▼
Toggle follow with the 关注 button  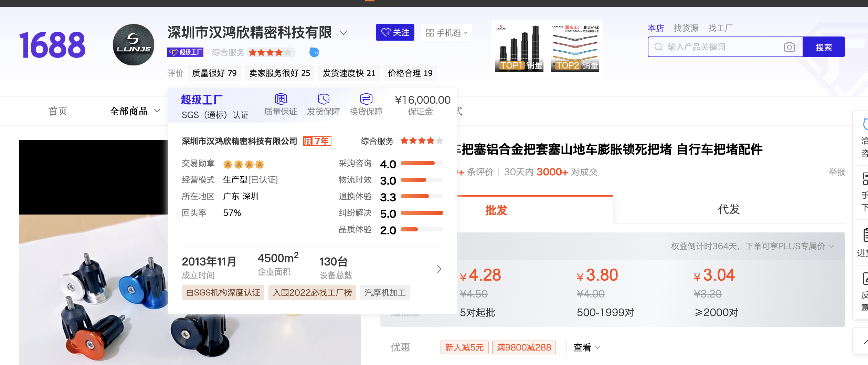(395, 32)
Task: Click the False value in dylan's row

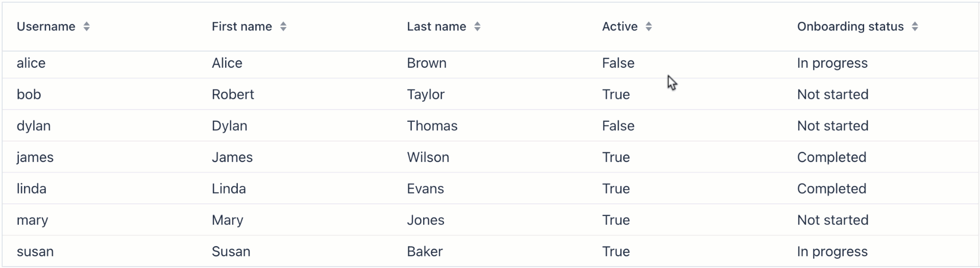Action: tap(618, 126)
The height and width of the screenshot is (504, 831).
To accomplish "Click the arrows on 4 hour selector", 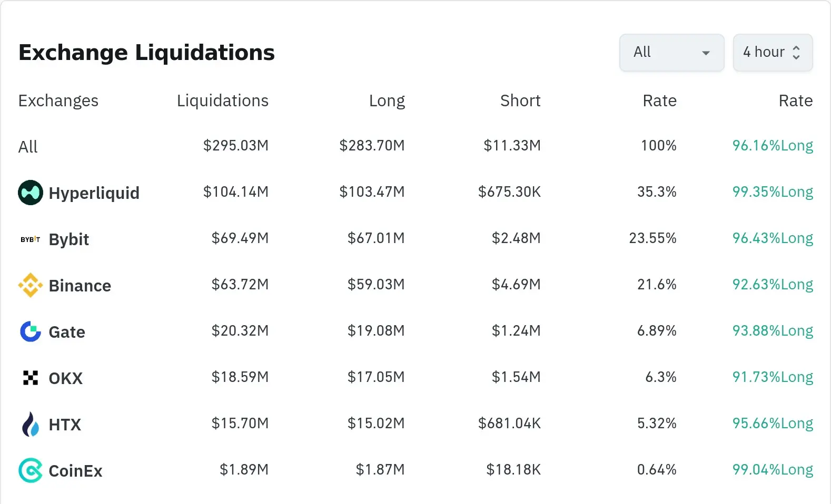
▲
▼
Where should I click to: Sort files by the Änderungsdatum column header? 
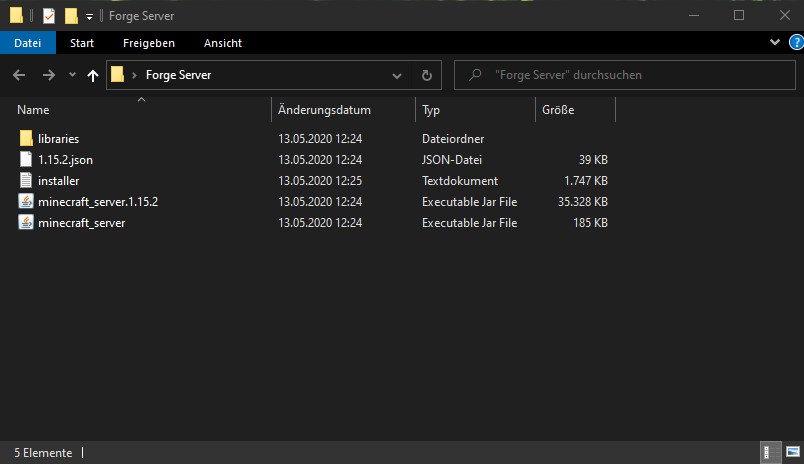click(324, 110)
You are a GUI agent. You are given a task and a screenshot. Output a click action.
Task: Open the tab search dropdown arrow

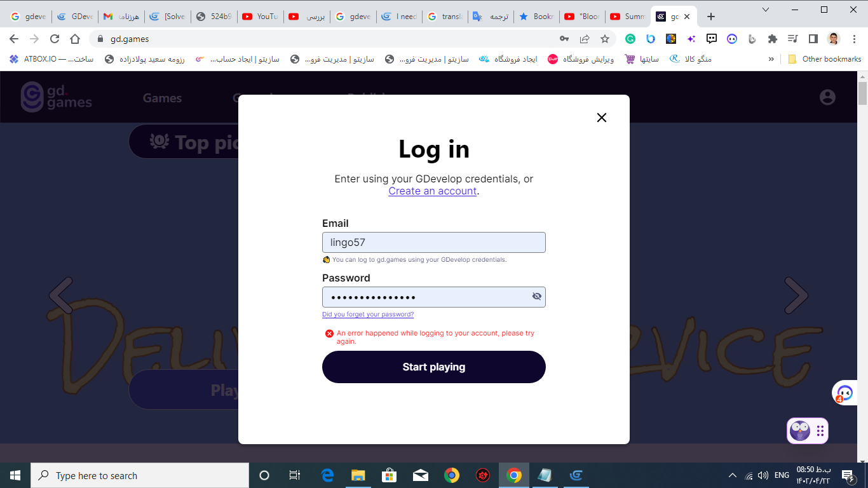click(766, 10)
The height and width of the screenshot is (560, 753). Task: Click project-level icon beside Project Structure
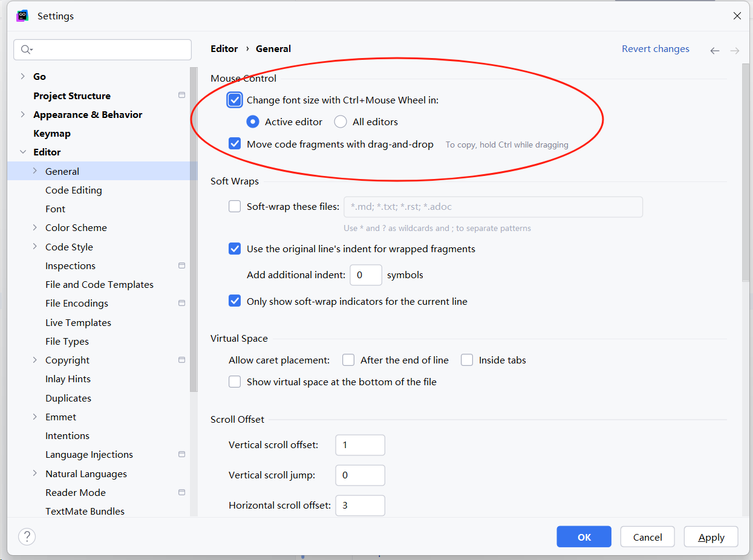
▲
▼
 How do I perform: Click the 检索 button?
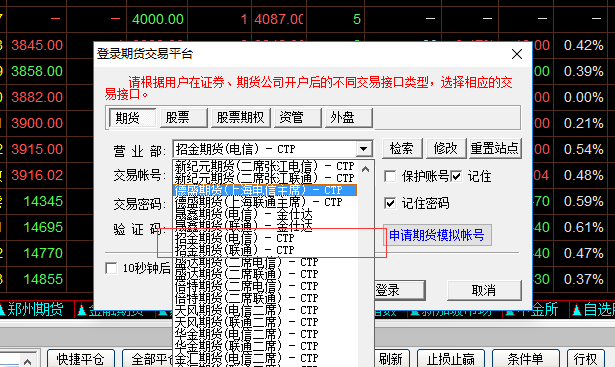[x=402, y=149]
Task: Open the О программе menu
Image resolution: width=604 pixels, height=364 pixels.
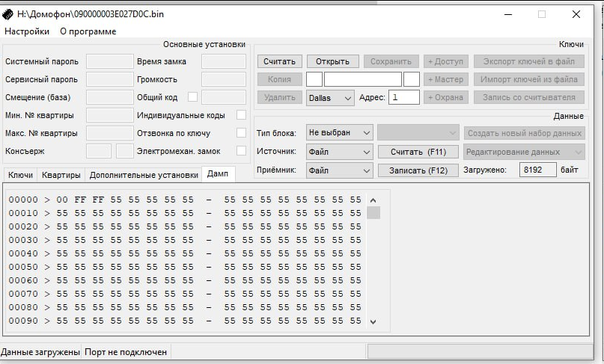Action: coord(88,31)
▲
Problem description:
From the entries above, copy every line where the word "screenshot" shows up.

Response area:
The height and width of the screenshot is (504, 831).
You are a GUI agent. You are given a task and a screenshot. Output a click action.
The height and width of the screenshot is (560, 753). Task: Click project-level icon beside Project Structure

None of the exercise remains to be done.